**DIRECTIONS:**
Transcribe exactly, and only, the lines that run from the one containing "Image resolution: width=1358" through the end of the records.

**Records from a data source:**
=== Begin Enclosure ===

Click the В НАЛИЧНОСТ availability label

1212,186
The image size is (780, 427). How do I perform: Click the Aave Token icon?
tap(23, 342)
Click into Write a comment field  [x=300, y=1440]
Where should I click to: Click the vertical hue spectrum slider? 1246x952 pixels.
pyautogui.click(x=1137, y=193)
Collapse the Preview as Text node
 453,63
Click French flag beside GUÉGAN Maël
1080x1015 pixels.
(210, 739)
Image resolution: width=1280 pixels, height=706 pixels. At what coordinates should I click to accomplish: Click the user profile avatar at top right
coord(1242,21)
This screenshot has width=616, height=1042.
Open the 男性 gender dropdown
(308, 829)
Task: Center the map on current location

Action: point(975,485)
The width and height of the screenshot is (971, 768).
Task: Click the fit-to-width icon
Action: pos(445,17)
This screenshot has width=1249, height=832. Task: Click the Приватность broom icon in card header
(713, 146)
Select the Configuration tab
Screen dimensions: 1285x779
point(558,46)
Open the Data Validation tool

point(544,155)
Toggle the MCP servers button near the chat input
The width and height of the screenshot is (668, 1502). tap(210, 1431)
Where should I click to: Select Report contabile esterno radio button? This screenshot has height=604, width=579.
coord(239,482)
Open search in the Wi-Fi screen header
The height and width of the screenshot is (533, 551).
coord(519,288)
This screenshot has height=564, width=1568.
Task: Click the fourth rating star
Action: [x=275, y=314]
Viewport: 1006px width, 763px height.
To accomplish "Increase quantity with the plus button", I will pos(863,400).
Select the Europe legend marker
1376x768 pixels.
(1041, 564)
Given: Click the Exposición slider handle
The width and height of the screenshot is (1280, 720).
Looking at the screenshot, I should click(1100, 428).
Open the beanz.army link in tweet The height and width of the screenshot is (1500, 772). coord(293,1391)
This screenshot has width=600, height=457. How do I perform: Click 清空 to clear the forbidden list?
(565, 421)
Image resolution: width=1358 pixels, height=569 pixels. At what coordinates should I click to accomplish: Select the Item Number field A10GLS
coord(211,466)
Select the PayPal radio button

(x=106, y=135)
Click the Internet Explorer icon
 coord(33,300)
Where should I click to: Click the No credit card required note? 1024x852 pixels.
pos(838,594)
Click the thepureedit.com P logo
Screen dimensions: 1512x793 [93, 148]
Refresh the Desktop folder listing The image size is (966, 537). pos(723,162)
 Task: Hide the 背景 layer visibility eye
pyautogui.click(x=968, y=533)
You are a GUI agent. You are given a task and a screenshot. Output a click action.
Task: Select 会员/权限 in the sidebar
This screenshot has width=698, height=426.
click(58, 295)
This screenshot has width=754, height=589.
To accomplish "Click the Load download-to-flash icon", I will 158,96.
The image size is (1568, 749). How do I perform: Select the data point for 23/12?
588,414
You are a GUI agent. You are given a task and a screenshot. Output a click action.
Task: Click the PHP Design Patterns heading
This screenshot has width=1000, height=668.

=== End Enclosure ===

**TASK ANSWER:**
Image resolution: width=1358 pixels, height=569 pixels. At what coordinates should I click to accomplish: Select the Item Number field A10GLS
coord(211,466)
Select the PayPal radio button

(x=106, y=135)
Click the Internet Explorer icon
 coord(33,300)
Where should I click to: Click the No credit card required note? 1024x852 pixels.
pos(838,594)
Click the thepureedit.com P logo
Screen dimensions: 1512x793 [93, 148]
Refresh the Desktop folder listing The image size is (966, 537). pos(723,162)
 Task: Hide the 背景 layer visibility eye
pyautogui.click(x=968, y=533)
You are a GUI agent. You are given a task and a screenshot. Output a click action.
Task: Select 会员/权限 in the sidebar
This screenshot has width=698, height=426.
click(58, 295)
This screenshot has width=754, height=589.
To accomplish "Click the Load download-to-flash icon", I will 158,96.
The image size is (1568, 749). How do I perform: Select the data point for 23/12?
588,414
You are a GUI agent. You are given a task and a screenshot. Output a click action.
Task: Click the PHP Design Patterns heading
This screenshot has width=1000, height=668.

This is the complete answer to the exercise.